## Analyzing Hacker News Posts

In this project we will be analyzing Hacker News, a popular technology site where user-submitted stories receive votes and comments, similar to reddit if you've used that.

The data file we are examining has been reduced from 300,000 rows to about 20,000 rows, to remove all posts that didn't receive comments and randomly sampling from remaining submissions.

The columns are identified as follows:
- id: Unique identifier from Hacker News for the post
- title: The title of the post
- url: The URL that the posts links to, if the post has a URL
- num_points: The number of points the post acquired, calculated as the total number of upvotes minus the total number of downvotes
- num_comments: The number of comments on the post
- author: The username of the person who submitted the post
- created_at: The date and time of the post's submission

We are interested in posts that begin with either "Ask HN" or "Show HN". 
**"Ask HN"** simply means the poster is asking the community a certain question.
**"Show HN"** is a user wanting to enlighten the community to a new product, project or something interesting. 

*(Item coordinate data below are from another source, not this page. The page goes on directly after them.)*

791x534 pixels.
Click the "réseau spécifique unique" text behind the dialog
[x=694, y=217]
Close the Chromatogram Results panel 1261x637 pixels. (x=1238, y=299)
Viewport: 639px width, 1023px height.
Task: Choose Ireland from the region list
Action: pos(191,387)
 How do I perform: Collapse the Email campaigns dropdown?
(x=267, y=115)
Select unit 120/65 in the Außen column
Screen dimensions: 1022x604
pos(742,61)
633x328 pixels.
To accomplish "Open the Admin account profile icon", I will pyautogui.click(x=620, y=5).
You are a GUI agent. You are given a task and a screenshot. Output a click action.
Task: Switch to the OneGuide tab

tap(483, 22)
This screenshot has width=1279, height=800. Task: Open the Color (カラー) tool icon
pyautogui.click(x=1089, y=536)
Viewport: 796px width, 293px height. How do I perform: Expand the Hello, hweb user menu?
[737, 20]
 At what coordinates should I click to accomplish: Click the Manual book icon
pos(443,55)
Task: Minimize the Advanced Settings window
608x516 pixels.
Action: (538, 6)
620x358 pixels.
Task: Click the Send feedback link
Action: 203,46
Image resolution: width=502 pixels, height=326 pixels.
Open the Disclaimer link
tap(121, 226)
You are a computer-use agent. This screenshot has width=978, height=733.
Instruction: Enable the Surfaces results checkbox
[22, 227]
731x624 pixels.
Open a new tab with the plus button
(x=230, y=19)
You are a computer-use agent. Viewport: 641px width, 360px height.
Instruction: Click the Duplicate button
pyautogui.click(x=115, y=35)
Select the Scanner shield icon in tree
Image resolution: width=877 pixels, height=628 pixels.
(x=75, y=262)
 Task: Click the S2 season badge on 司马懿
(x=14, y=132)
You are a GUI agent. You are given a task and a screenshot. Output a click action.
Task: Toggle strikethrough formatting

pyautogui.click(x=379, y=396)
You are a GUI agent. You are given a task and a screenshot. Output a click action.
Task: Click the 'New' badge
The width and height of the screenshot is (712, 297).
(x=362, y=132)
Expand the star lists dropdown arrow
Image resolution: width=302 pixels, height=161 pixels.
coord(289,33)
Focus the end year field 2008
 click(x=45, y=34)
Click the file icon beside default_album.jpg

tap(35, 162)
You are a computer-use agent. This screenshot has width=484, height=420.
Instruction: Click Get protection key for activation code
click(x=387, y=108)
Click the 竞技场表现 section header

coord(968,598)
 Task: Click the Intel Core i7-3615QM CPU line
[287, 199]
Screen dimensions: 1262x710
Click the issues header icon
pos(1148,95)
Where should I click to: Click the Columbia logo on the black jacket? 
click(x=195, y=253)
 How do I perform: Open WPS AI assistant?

Our goal is to determine the answer to the following 2 questions:
- Do Ask HN or Show HN recieve more comments on average?
- Do posts created at a certain time receive more comments on average?

## Reading Files
First we begin by importing the files

In [1]:
import csv
file = open('hacker_news.csv')
hn = list(csv.reader(file))
hn[:5] #Gives a view on the first 5 rows

[['id', 'title', 'url', 'num_points', 'num_comments', 'author', 'created_at'],
 ['12224879',
  'Interactive Dynamic Video',
  'http://www.interactivedynamicvideo.com/',
  '386',
  '52',
  'ne0phyte',
  '8/4/2016 11:52'],
 ['10975351',
  'How to Use Open Source and Shut the Fuck Up at the Same Time',
  'http://hueniverse.com/2016/01/26/how-to-use-open-source-and-shut-the-fuck-up-at-the-same-time/',
  '39',
  '10',
  'josep2',
  '1/26/2016 19:30'],
 ['11964716',
  "Florida DJs May Face Felony for April Fools' Water Joke",
  'http://www.thewire.com/entertainment/2013/04/florida-djs-april-fools-water-joke/63798/',
  '2',
  '1',
  'vezycash',
  '6/23/2016 22:20'],
 ['11919867',
  'Technology ventures: From Idea to Enterprise',
  'https://www.amazon.com/Technology-Ventures-Enterprise-Thomas-Byers/dp/0073523429',
  '3',
  '1',
  'hswarna',
  '6/17/2016 0:01']]

## Removing Headers
We will want to separate the file, into two lists with one being the variables and the other the raw data. 

In [3]:
headers = hn[0]
hn = hn[1:]
print(headers)
print(hn[:5])

['id', 'title', 'url', 'num_points', 'num_comments', 'author', 'created_at']
[['12224879', 'Interactive Dynamic Video', 'http://www.interactivedynamicvideo.com/', '386', '52', 'ne0phyte', '8/4/2016 11:52'], ['10975351', 'How to Use Open Source and Shut the Fuck Up at the Same Time', 'http://hueniverse.com/2016/01/26/how-to-use-open-source-and-shut-the-fuck-up-at-the-same-time/', '39', '10', 'josep2', '1/26/2016 19:30'], ['11964716', "Florida DJs May Face Felony for April Fools' Water Joke", 'http://www.thewire.com/entertainment/2013/04/florida-djs-april-fools-water-joke/63798/', '2', '1', 'vezycash', '6/23/2016 22:20'], ['11919867', 'Technology ventures: From Idea to Enterprise', 'https://www.amazon.com/Technology-Ventures-Enterprise-Thomas-Byers/dp/0073523429', '3', '1', 'hswarna', '6/17/2016 0:01'], ['10301696', 'Note by Note: The Making of Steinway L1037 (2007)', 'http://www.nytimes.com/2007/11/07/movies/07stein.html?_r=0', '8', '2', 'walterbell', '9/30/2015 4:12']]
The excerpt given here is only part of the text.